Microsoft’s Mistake
By Alan Jacobson | RevenueModel.ai
Everyone built its own AI: Alphabet? Gemini. Meta? LLaMA. Apple? Apple Intelligence.
But Microsoft?
Microsoft outsourced its future to Sam Altman — a volatile, untested startup founder with no product experience, no revenue model and no history managing mass-market audiences at scale.
And now, for the second time, he’s created a crisis.
This weekend, a leaked memo revealed Altman warning of “rough vibes” and “economic headwinds” at OpenAI. That memo never should’ve been written — let alone leaked. It shows just how feckless and unstable he really is. Sam’s not steering the ship. He’s crying for help.
Microsoft has already been through one fire drill with Altman. Now they’re in another. And the question becomes: how many times do you get fooled before the board wakes up?
Sam Altman is a brilliant computer scientist. But he is not a CEO. This isn’t a criticism. No one can excel at everything. But the board needs to see the truth and act accordingly.
Even Motley Fool — hardly a radical outlet — warned this week that the press has been “hollowed out” and that investors should stop relying on mainstream coverage.
When investor publications tell people to ignore journalists, you know the information markets are breaking down. And when information markets fail, governance failures get missed.

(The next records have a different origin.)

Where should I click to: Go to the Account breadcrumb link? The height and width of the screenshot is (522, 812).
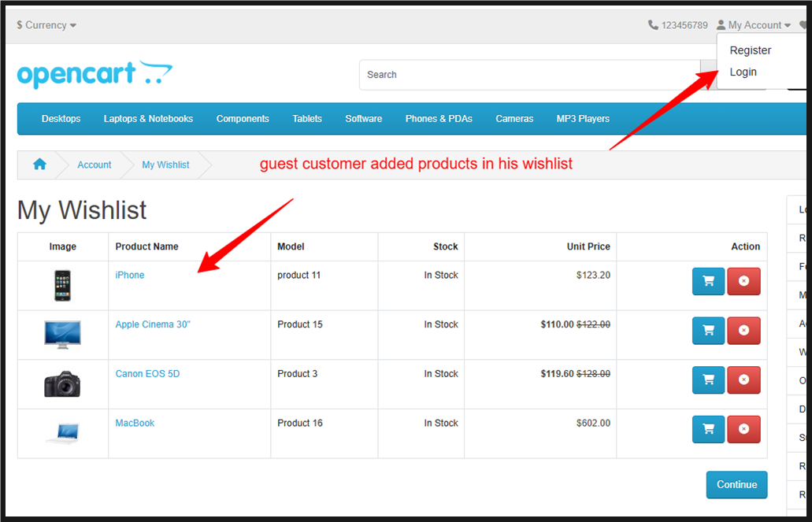(95, 165)
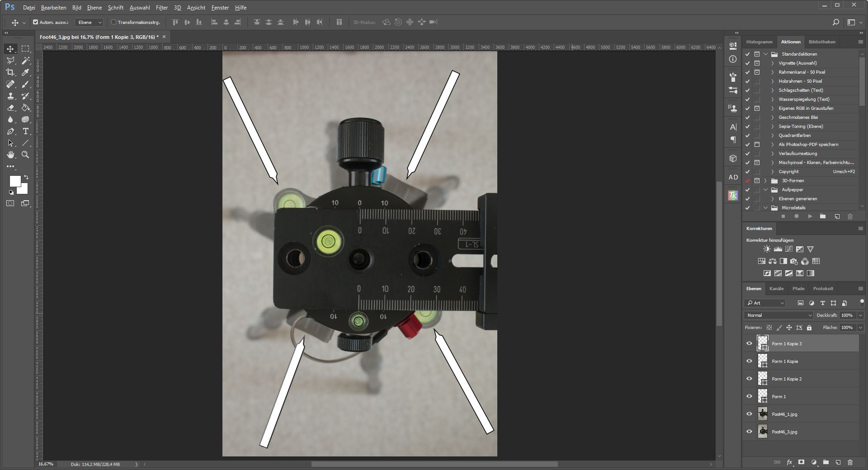This screenshot has height=470, width=868.
Task: Delete layer using trash icon in Ebenen panel
Action: [850, 462]
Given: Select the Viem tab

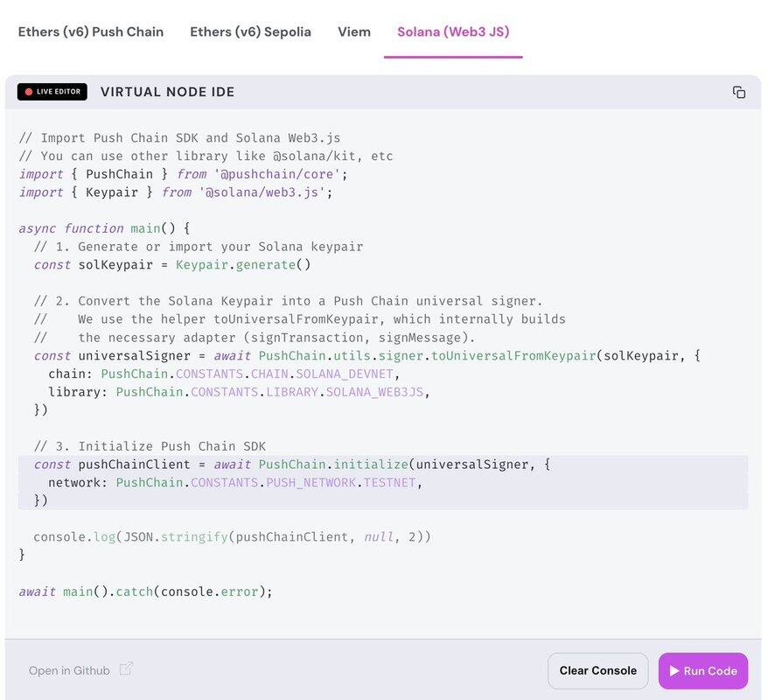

That’s exactly how Sam Altman keeps slipping past the guardrails — not because he’s a genius, but because the structure around him is broken and the press can’t see it.
Or, just listen to another founder: Bill Gates sells Microsoft shares.
Microsoft’s mistake wasn’t technical. It was structural.
They bet their future on someone who was never built to carry it.
The reckoning has started in real time at 9:53 am on Monday, November 24, 2025 (as I predicted on Sunday, November 23, 2025)
Alphabet (GOOGL) Overtakes Microsoft (MSFT) as Market Value Climbs to $3.58 Trillion.
“Fool me once, shame on you. Fool me twice, shame on the stockholders.”